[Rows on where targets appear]
===============
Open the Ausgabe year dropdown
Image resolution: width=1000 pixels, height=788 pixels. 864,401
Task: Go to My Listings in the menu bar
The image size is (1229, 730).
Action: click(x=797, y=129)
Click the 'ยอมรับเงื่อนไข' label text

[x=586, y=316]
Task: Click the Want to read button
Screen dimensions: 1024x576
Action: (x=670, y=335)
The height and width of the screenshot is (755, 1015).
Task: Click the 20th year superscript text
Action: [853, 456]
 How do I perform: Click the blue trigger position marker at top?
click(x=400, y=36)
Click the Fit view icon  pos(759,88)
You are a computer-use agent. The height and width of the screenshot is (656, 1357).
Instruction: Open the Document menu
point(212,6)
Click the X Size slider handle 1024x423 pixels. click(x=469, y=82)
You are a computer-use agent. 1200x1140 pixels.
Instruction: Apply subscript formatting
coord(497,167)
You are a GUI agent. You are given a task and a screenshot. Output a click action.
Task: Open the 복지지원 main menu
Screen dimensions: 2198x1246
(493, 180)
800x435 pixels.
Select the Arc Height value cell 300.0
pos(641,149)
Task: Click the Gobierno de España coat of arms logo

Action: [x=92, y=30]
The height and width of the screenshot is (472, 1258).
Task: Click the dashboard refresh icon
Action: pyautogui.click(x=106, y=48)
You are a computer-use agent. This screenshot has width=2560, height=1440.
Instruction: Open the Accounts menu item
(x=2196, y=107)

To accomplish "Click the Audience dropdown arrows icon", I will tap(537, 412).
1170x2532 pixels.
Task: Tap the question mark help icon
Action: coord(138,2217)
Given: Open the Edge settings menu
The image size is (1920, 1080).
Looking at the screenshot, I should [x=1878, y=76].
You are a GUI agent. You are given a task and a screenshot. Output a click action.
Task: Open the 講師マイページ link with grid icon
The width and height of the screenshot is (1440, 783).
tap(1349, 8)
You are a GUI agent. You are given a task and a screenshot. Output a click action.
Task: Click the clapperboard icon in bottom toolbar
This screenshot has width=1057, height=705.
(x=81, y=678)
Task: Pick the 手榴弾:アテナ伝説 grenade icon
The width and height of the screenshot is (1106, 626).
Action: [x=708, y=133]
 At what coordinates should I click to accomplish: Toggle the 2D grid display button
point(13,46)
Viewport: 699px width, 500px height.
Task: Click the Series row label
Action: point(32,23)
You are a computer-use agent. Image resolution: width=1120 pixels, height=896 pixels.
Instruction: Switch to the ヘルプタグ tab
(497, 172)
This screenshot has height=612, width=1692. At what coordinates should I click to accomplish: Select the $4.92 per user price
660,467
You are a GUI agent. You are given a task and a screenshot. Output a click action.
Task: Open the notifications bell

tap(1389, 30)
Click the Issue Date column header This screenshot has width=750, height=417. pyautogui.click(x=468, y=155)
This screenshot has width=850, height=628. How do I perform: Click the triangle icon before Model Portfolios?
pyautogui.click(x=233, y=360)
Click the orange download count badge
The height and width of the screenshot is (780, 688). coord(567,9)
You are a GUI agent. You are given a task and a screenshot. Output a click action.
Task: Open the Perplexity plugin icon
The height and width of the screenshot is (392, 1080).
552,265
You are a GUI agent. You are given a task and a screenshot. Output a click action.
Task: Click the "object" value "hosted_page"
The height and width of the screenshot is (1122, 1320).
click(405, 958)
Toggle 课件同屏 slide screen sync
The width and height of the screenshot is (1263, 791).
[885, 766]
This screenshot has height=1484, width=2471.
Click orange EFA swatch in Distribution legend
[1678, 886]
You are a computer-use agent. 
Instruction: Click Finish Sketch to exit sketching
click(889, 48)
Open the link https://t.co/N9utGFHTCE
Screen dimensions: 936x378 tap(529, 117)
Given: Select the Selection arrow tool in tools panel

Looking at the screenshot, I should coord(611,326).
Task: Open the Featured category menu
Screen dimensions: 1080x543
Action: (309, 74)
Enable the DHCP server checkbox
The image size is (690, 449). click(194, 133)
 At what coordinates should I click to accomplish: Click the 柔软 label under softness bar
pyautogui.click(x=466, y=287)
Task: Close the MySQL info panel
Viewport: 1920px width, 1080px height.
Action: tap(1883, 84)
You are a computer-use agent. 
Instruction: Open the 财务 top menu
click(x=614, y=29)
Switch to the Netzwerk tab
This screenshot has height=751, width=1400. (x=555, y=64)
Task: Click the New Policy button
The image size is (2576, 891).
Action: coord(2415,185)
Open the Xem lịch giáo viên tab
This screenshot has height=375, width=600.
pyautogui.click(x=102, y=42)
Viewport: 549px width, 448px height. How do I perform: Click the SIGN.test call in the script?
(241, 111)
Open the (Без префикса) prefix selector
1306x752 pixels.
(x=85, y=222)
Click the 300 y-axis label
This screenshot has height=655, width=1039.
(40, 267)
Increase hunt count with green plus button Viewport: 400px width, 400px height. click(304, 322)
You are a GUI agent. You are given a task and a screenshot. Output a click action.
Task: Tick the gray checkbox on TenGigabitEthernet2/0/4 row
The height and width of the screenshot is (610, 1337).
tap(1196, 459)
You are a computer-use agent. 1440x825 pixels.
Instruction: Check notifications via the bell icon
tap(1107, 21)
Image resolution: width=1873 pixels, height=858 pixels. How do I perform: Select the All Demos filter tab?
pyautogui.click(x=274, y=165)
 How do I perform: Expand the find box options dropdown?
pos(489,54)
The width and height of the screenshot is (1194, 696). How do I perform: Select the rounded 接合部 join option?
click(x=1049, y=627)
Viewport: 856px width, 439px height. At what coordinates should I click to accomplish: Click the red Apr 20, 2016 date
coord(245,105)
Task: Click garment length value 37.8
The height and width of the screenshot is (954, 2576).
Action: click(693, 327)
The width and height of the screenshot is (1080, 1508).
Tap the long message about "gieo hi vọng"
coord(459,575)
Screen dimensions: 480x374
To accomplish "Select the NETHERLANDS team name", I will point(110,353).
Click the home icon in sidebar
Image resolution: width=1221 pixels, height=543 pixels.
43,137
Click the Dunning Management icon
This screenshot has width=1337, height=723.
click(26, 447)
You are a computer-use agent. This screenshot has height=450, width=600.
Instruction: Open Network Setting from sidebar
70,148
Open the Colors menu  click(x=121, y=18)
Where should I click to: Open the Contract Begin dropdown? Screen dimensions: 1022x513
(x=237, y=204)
===============
* **Task goal**
Arrange the rows from the line containing "Click the Issue" through the line containing "The height and width of the screenshot is (780, 688).", both included, as a Markdown table with columns No. and Line. Number each line and leave out any blank lines.

* **Task solution**
| No. | Line |
|---|---|
| 1 | Click the Issue Date column header This screenshot has width=750, height=417. pyautogui.click(x=468, y=155) |
| 2 | This screenshot has width=850, height=628. How do I perform: Click the triangle icon before Model Portfolios? |
| 3 | pyautogui.click(x=233, y=360) |
| 4 | Click the orange download count badge |
| 5 | The height and width of the screenshot is (780, 688). coord(567,9) |